Deep down, who isn’t convinced that the food we eat – the burgers we grill and the eggs we fry – isn’t contaminated with … something we’re probably happier not really knowing about?
Well, it’s Olga Pawluczyk’s job to know about it. And she says that the food supply is essentially safe. And the companies entrusted with making it so? They’re doing a very good job.
“The food plants in Canada, the ones in Ontario and Manitoba that I’ve seen, are spectacular,” says Pawluczyk, the CEO of P&P Optica. “They are so clean, and so safe. So many people are paying so much attention to make sure your food is safe and healthy, that it’s actually surprising.”
P&P Optica is a Waterloo-based company that makes scanning technology capable of chemically analyzing food as it’s rolling down the production line. That piece of plastic embedded in a sirloin steak? Her firm’s equipment will find it before it gets to a consumer’s table. Those burgers that McDonald’s produces? One hundred per cent beef, she says.
“I’ve seen this stuff that’s being made. [The people making our food are] passionate about their jobs. They feed you the ingredients they’re supposed to feed you.”
The company’s equipment is just now being rolled out with food producers, but reaching this stage was a long road. The firm got its start some 18 years ago and has gone through many iterations, landing on food inspection as its core activity only a few years ago, just as oil prices began to fall and the Western Canadian bitumen industry began to falter. Oil analysis was previously P&P Optica’s target use case.
“We went from oil and gas to the food industry in a matter of four weeks,” she says.
Today, P&P Optica has 25 employees, is aiming for 30 within the next few months, and is on track to shortly close a Series A fundraising round.

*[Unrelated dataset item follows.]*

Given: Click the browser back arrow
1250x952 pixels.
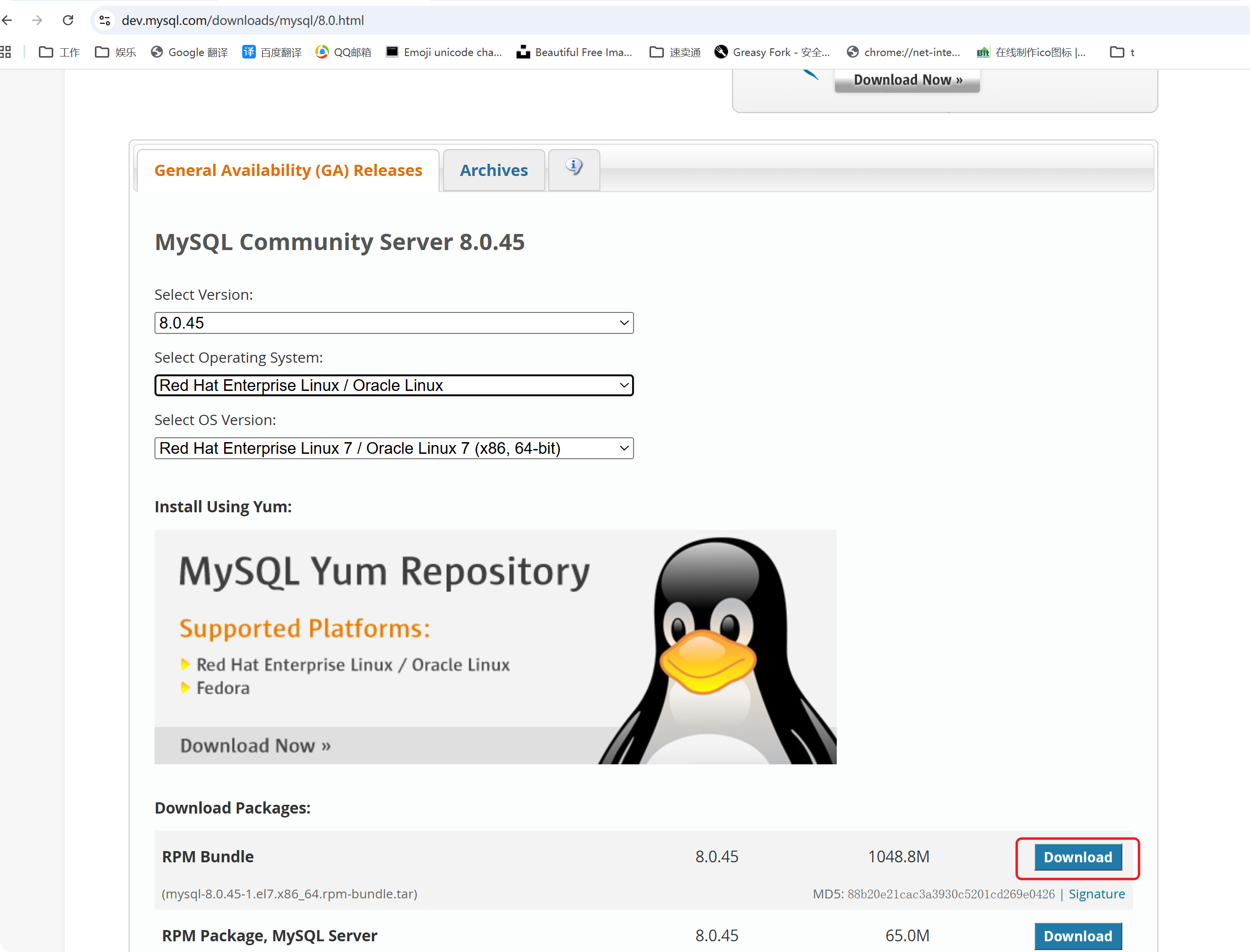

Speaking to an audience at Communitech Tuesday at an event known as “Pizza with the Prez,” an ongoing series of lunchtime chats with leaders from the Toronto-Waterloo tech corridor, Pawluczyk says entrepreneurs have to be prepared for the long haul.
“Even if you look historically, everybody starts small and fails multiple times before they make it big. Some people are lucky, but you also create your own luck. You have to work very, very hard.”
As for things she has learned since pivoting to a focus on food safety, the issue that concerns Pawluczyk most about our food supply isn’t contamination, but consumer choice.
Consumers, she says, are attracted to food that looks pretty. As a result, producers engineer food to look good and withstand long rides on trucks, but at the expense of taste and nutritional value. Take tomatoes, for example.
“[They’re] round and shapely and ... they can last in transport forever,” she says. “And they’re also pink and taste like crap.”
But that issue aside, the farms and plants that she has visited in Canada have largely impressed her.
“Farmers care about their fields, about the planet for their kids, about the water supply,” Pawluczyk says. “I was once at an egg farm, and saw how much they worry about their chickens.
“There is a level of care.”
That said, she draws a line of caution at one particular food. Hot dogs, she explains, are emulsified, making it virtually impossible to discover if a contaminant has found its way into the manufacturing process.
“Let’s say there’s there’s [a piece of] plastic in the hot dog,” Pawluczyk says. “By the time it’s cooked and emulsified, it kind of disappears.
“So I stay away from hot dogs.
“But,” she says, “I still eat bacon. I still eat sausages.”